Trauma-free care for sick children
Drawing blood, inserting an IV, or examining the ear; even seemingly simple medical procedures can cause anxiety, pain, and stress in children. According to pediatric intensivist Piet Leroy, comfort and trust are just as important as the medical treatment itself. He is therefore researching how healthcare providers can offer trauma-free care and in what ways they can learn to apply comfort care. Leroy has been appointed as a professor of "procedural comfort care, sedation, and analgesia in children for trauma-free healthcare delivery," and will deliver his inaugural lecture on March 8th.
This article was originally published by MUMC+.
Pain and anxiety are inevitable in illness and treatment, but for children, these emotions can be intensified by medical procedures. This is referred to as procedural distress. "A sick child doesn't understand why an examination or treatment is necessary and will resist," explains Leroy. "Soon, force may be used because healthcare providers want to thoroughly examine and treat the child. But being restrained even once to look in the ears can be a very unpleasant experience for a child that they will remember." Experiencing procedural distress in young children not only has immediate consequences, such as extra pain and anxiety at that moment, but it can also hinder healing and lead to distrust of healthcare providers.
Accumulation
Since his early years as a pediatrician, Leroy has been focused on reducing procedural distress. Initially, by putting children into deep sleep for procedures that are obviously very painful or unpleasant, so they don't experience them consciously. Later, a personal experience led to a shift towards procedural comfort – even for procedures that objectively don't cause much pain. "My daughter survived a serious illness thanks to good medical care.

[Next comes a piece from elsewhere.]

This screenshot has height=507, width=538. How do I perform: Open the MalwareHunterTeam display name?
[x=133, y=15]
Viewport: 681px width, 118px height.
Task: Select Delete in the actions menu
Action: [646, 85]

But half a year after her treatment, she became completely panicked when the preschool teacher wanted to give her a band-aid: she received a band-aid after every injection in the hospital. The psychological impact of the accumulation of small procedures lasted for a few years." Leroy then devised solutions for practice, conducted research on them, wrote guidelines, established a knowledge center, and now holds a professorship. "My daughter always says that thanks to her, I was able to build my career," Leroy laughs.
Comfort care
It's not medical technique, but the relationship with the child and the parents that forms the basis of comfort care. "There are plenty of relatively simple solutions that can take us a long way. For example, children at the Maastricht UMC+ receive numbing cream before almost every injection. But the cream only takes away the pain, not the fear. For that, we need to connect with the child and, together with the parents, find out what the child is feeling. Does it reassure the child to experience first that the skin being numbed indeed feels different than the last time? Or shall we distract the child so it doesn't notice what's happening with the needle? The technique of comfort care isn't in the numbing cream but in using the right words, learning to distract, learning to involve a child in what you're going to do. And to figure out what offers comfort and trust to each child anew."
Embrace vulnerability
A certain technique can only feel like comfortable care when there is trust between healthcare providers, child, and parents. This is not self-evident because both parents and the child are vulnerable: they are uncertain about the illness, treatment, or prognosis, about the meaning of medical terms, and about how the illness affects the family. But the healthcare provider is also uncertain: comfort care is not a "trick," but different for each child. Not for nothing is "embrace vulnerability" the title of the inaugural lecture with which Leroy accepts his professorship. "People always resolve uncertainty in relation to others. If healthcare provider, parent, and child can share their vulnerability, a balanced relationship is formed, and it becomes clear where they can complement each other for a more pleasant and better treatment of the child."
PROSA knowledge network
Leroy hopes to make procedural comfort care the standard. It's an immense challenge, not least because healthcare providers aren't trained to see patients not only as sources of concerns, fears, and questions but also of knowledge, possibilities, and experiences. To teach healthcare teams the basic knowledge and skills for trauma-free care for children, he founded the PROSA knowledge network. He researches what expertise healthcare providers need to consistently apply comfort care and incorporates that into the education provided by the knowledge network. "For example, we make recordings in the treatment room of real situations. Then we jointly - healthcare providers, parents, and the child - look at what happens. Why was it done well? People do a lot of things unconsciously. But by unraveling how they navigate together to make a procedure successful and comfortable, you discover meaningful strategies that you can then teach to others. The video material itself is excellent teaching material." However, pain and anxiety will not always be avoidable. "But I hope to achieve that considering fear and pain becomes common practice. That with every step we take, we consider what it means for the child and accommodate that. And above all: that we learn to provide care without causing trauma."
Piet Leroy is a pediatric intensivist at the MosaKids Children's Hospital of Maastricht UMC+ and a professor of procedural comfort care, sedation, and analgesia in children at the research institute SHE. He founded the PROSA team, which, together with other healthcare disciplines, provides trauma-free care to children. Leroy is also an educationalist and the scientific and substantive director of the PROSA knowledge center, which trains healthcare teams to provide trauma-free care to children and publishes resources to help parents and children prepare for painful procedures. His professorship is partly funded by the Charlie Braveheart Foundation.